Oct. 10: Today in U.S. military history

Today’s post is in honor of Staff Sgt. Nathan L. Wyrick, who gave his life for our country on this day in 2011 in Ahmad Khan, Afghanistan. The 34-year-old native of Enumclaw, Wa. was assigned to 1st Battalion, 32nd Infantry Regiment, 3rd Brigade Combat Team, 10th Mountain Division. He had previously deployed to Iraq twice and was on his first Afghan deployment.


1845: Secretary of the Navy George Bancroft founds the Naval School in Annapolis, Md. – later renamed the U.S. Naval Academy. The nation’s second-oldest service academy (the U.S. Military Academy was established by Thomas Jefferson in 1802) is built on the grounds of Fort Severn, which traces its roots to the American Revolution.
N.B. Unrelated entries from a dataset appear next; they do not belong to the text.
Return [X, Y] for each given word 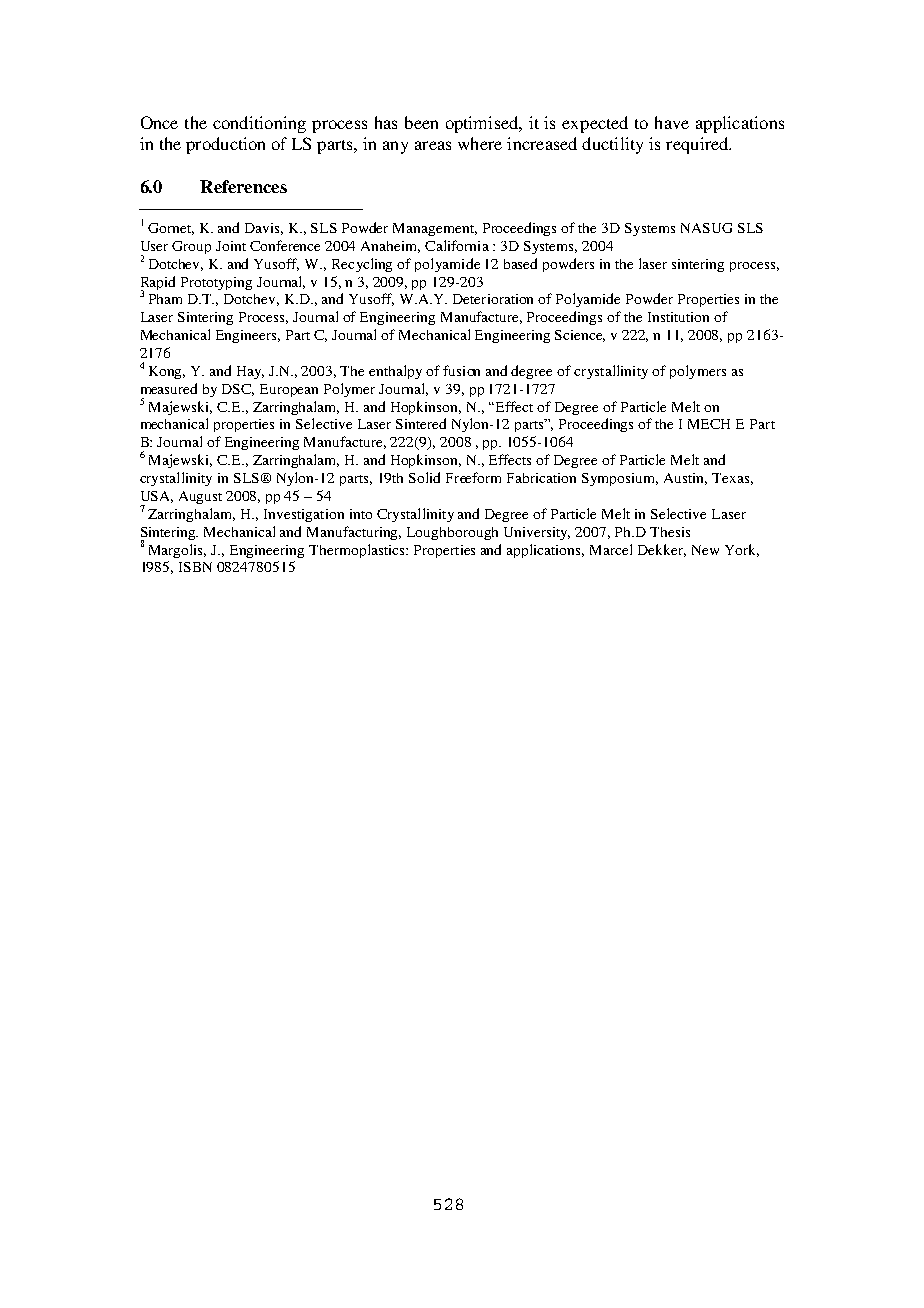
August [200, 497]
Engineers [248, 336]
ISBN [195, 567]
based [520, 263]
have [672, 122]
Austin [685, 479]
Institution [678, 317]
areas [433, 145]
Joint [231, 246]
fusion [461, 370]
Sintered [421, 423]
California [457, 245]
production [225, 145]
1944: Although assigned as a gunnery instructor and advised not to actively seek out combat, Maj. Richard I. Bong, America’s all-time leading ace, volunteers for several missions between Oct. 10 and Nov. 11, shooting down eight Japanese warplanes from his P-38 Lightning fighter. For his actions during this period, Bong is awarded the Medal of Honor. After scoring his 40th victory, Bong is sent back to the states where he becomes a test pilot. He will perish just before the Japanese surrender, when his Lockheed P-80 Shooting Star jet fighter malfunctions and crashes in California.

1950: As the 1st Cavalry Division crosses the 38th Parallel near Kaesong, helicopter crews with the 3rd Air Rescue Squadron apply plasma to a rescued pilot for the first time as they return to base. During the Korean War, members of the Air Force’s 3rd Air Rescue Group will rescue thousands of downed aviators.

1972: The U.S. Air Force begins a fly-off competition between Northrop’s YA-9A and Fairchild Republic’s YA-10A prototypes. The winner would become the service’s new close air support platform, replacing the aging propeller-driven A-1 Skyraider. Northrop’s YA-9 (featured image) lost out to the A-10 Thunderbolt II. While the YA-9 had several advantages over its competitor, the A-10’s engines offered greater survivability and the double tail did a better job of hiding the engine exhaust’s infrared signature.

1985: After Palestine Liberation Front (PLF) terrorists – part of KGB-trained terrorist Yasser Arafat’s Palestinian Liberation Organization – take over the Italian-flagged cruise liner MS Achille Lauro, U.S. Navy F-14 Tomcats intercept their Boeing 737 getaway jet carrying the terrorists to Tunisia, forcing the jet to land at a NATO airbase on Sigonella, Sicily. Once on the ground, the terrorists are brought to custody following a five-hour jurisdictional standoff between an 80-man group of Delta Force and SEAL Team SIX commandos and hundreds of Italian military police.

The terrorists killed one of their hostages and threw his body overboard: wheelchair-bound American citizen Leon Klinghoffer, who flew as a navigator aboard B-24 Liberator bombers in the European Theater of World War II. After leaving Sigonella, PLF founder and the attack’s ringleader Abu Abbas flies to Italy and ultimately makes it to Iraq, where Saddam Hussein protects him from extradition to Italy. He is captured in 2003 by American forces and dies of natural causes in U.S. custody.

1994: In response to two Iraqi divisions massing on the Kuwaiti border, the Air Force deploys warplanes and begins ferrying thousands of soldiers and Marines to the Persian Gulf. Operation VIGILANT WARRIOR winds down by the end of the month when Saddam Hussein withdraws his forces.